DETAILED DESCRIPTION OF THE INVENTION

[0054] Before the invention is described in detail, it is to be understood that, unless otherwise indicated, this invention is not limited to particular sequences, expression vectors, enzymes, host microorganisms, or processes, as such may vary. It is also to be understood that the terminology used herein is for purposes of describing particular embodiments only, and is not intended to be limiting.

[0055] As used in the specification and the appended claims, the singular forms "a," "an," and "the" include plural referents unless the context clearly dictates otherwise. Thus, for example, reference to a "port" includes a single port as well as a plurality of ports, either the same size or different sizes.

[0056] The term "about" refers to a value including 10% more than the stated value and 10% less than the stated value. [0057] In this specification and in the claims that follow, reference will be made to a number of terms that shall be defined to have the following meanings:

[0058] The terms "optional" or "optionally" as used herein mean that the subsequently described feature or structure may or may not be present, or that the subsequently described event or circumstance may or may not occur, and that the description includes instances where a particular feature or structure is present and instances where the feature or structure is absent, or instances where the event or circumstance occurs and instances where it does not.

[0059] The term "cooktop" as used herein means cooktop, range top, or other open-flame or covered-flame cooking device with one, multiple, or continuous burner areas.

[0060] In some embodiments, the primary and secondary ports have relatively blunt cross sectional shape such as circular or oval. In some embodiments, the number of port groups is 2 or more, 3 or more, 4 or more, 5 or more, 6 or more, 7 or more, 8 or more, or 9 or more. In some embodiments, the primary port has a diameter of a value ranging from equal to or more than about 0.375 inch to equal to or less than about 0.4375 inch. In some embodiments, the secondary port has a diameter of a value ranging from equal to or more than about 15% to equal to or less than about 25% of the diameter of the primary port to which the secondary port is grouped. In some embodiments, within a port group, the length between the primary port to each secondary port is about 12.5% of the diameter of the primary port, or a value ranging from equal to or more than about 0.03 inch to equal to or less than about 0.06 inch, or a value ranging from equal to or more than about 0.035 inch to equal to or less than about 0.055 inch, or a value ranging from equal to or more than about 0.04 inch to equal to or less than about 0.05 inch, or a value about 0.045.

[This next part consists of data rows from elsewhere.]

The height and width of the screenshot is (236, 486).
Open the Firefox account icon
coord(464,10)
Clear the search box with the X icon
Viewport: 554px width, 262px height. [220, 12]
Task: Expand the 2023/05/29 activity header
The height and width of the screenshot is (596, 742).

[0061] In some embodiments, the port groups on the burner plate are arranged in a pattern that has an at least 1-, 2-, 3-, 4-, 5-, or 6-fold reflectional symmetry. In some embodiments, the port groups on the burner plate are arranged in a pattern that has an at least 1-, 2-, 3-, 4-, 5-, or 6-fold rotational symmetry. In some embodiments, the burner plate has a uniform thickness in the portions wherein the port groups are located. In some embodiments, the uniform thickness is from about 0.3 mm to about 10 mm.

[0062] The apparatus can be configured to operate as a forced draft combustion system, or as a "natural draft" system. In some embodiments, the natural draft combustion system comprises a flow of one fluid, such as a compressed fuel (such a natural gas or propane gas) to entrain another fluid (such as ambient air) before both fluids enter the combustion burner and reaction zone. Forced air is used to increase the velocity of the reactants (fuel and air) prior to combustion. High velocity flows create flames that are easier to stabilize than low velocity flows. In some embodiments, the system utilizes a pressurized flow of gaseous fuel to entrain and mix with ambient air with the same combustion stability mechanism (the ring burner itself, may change slightly as compared to the original patent but those changes should be obvious) and operate at low velocities. The non-obvious change it to rely upon natural draft rather than forced draft for low velocity flows. Low emission premixed (fuel and air mixed before the burner) burners like the ring burner are by and large operated in forced draft mode. One application of this technology is thought to be for residential and commercial cooktops (ranges). While burners on these appliances are natural draft and operate at low velocities, they are not fully premixed and as a result emit large amounts of harmful pollutants. The perfectly premixed fuel and air stabilized by the ring burner will significantly (> 50%) reduce these pollutants. Additionally, the method of flame stabilization used by the incumbent burner technology creates a series of small flamelets that do not evenly heat food. The ring burner allows for natural draft operation at low velocities while maximizing flame surface area which promotes even cooking.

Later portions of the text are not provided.